### The task
With the pictures omitted, please transcribe exactly the lines beginning at the one that contains "Viewport: 1000px width, 1000px" and ending with the last line of the records below.

☆ ☆ ☆ ☆

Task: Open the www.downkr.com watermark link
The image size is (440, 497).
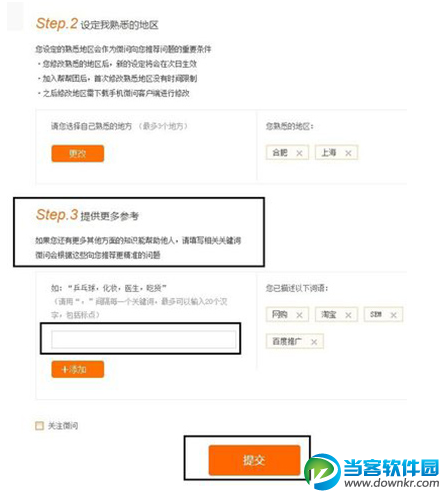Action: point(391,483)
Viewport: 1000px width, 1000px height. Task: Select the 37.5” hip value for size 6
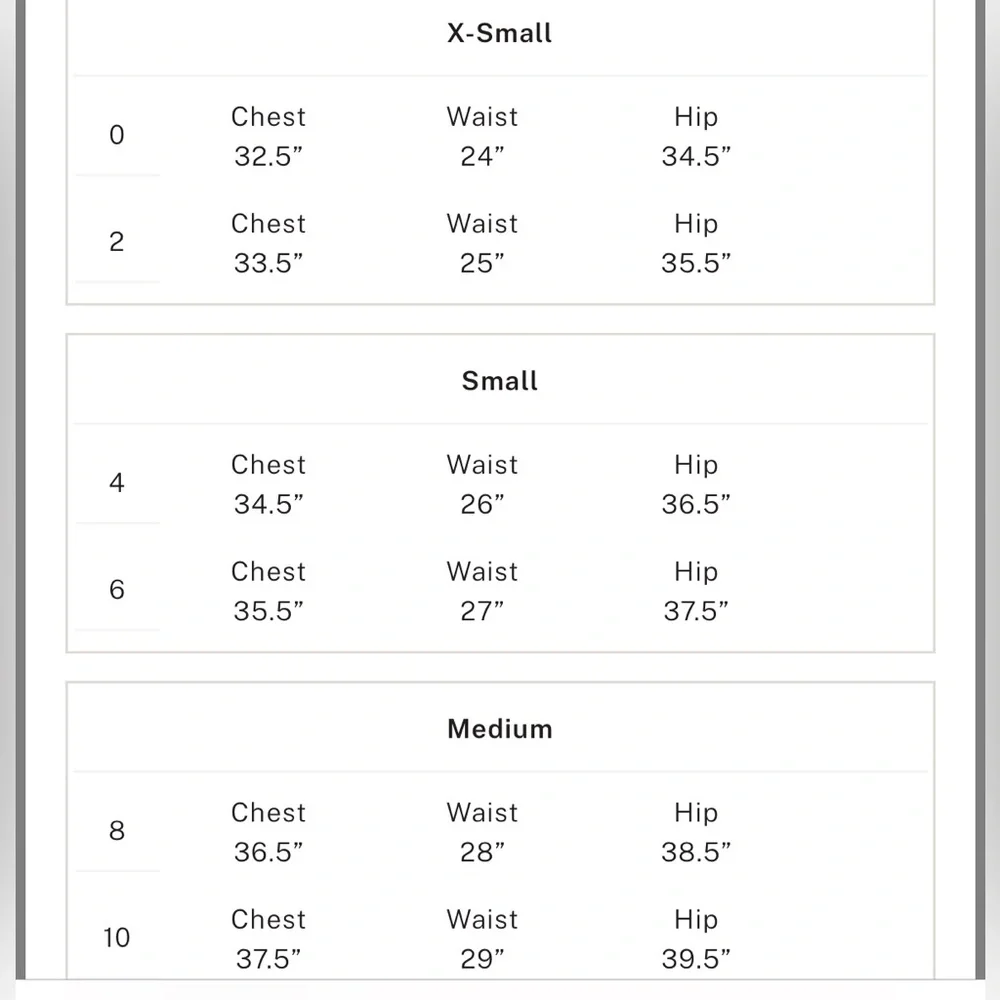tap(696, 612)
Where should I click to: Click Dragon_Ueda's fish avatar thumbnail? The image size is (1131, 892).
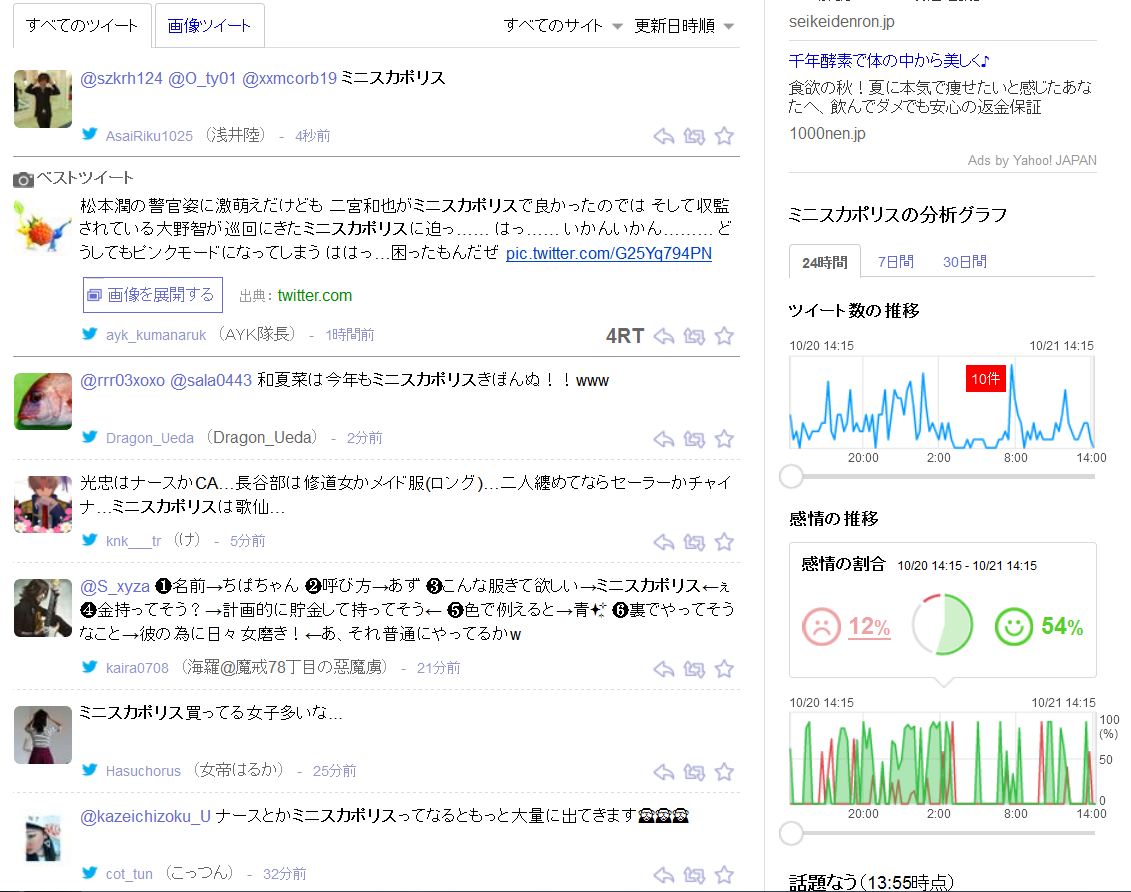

☆ ☆ ☆ ☆

### Answer box
Viewport: 1000px width, 1000px height. Task: Select the 37.5” hip value for size 6
tap(696, 612)
Where should I click to: Click Dragon_Ueda's fish avatar thumbnail? The image size is (1131, 892).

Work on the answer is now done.